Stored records
-----

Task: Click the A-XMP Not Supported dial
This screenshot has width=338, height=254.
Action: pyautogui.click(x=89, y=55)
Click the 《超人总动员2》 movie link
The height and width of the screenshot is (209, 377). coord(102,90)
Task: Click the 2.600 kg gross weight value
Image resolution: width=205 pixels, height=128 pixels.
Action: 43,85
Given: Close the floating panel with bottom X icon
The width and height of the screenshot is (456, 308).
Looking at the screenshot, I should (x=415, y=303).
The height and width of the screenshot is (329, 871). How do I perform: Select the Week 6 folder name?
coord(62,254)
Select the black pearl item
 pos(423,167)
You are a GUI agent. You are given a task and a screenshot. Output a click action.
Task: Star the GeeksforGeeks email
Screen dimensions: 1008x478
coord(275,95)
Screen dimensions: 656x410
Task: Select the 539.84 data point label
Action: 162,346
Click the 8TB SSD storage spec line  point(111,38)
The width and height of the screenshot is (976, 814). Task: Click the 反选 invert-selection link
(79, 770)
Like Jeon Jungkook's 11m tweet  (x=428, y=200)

-----

§ What this task involves:
Every line above should be written out again exactly as it stands.

§ Expected answer:
Task: Click the A-XMP Not Supported dial
This screenshot has width=338, height=254.
Action: pyautogui.click(x=89, y=55)
Click the 《超人总动员2》 movie link
The height and width of the screenshot is (209, 377). coord(102,90)
Task: Click the 2.600 kg gross weight value
Image resolution: width=205 pixels, height=128 pixels.
Action: 43,85
Given: Close the floating panel with bottom X icon
The width and height of the screenshot is (456, 308).
Looking at the screenshot, I should (x=415, y=303).
The height and width of the screenshot is (329, 871). How do I perform: Select the Week 6 folder name?
coord(62,254)
Select the black pearl item
 pos(423,167)
You are a GUI agent. You are given a task and a screenshot. Output a click action.
Task: Star the GeeksforGeeks email
Screen dimensions: 1008x478
coord(275,95)
Screen dimensions: 656x410
Task: Select the 539.84 data point label
Action: 162,346
Click the 8TB SSD storage spec line  point(111,38)
The width and height of the screenshot is (976, 814). Task: Click the 反选 invert-selection link
(79, 770)
Like Jeon Jungkook's 11m tweet  (x=428, y=200)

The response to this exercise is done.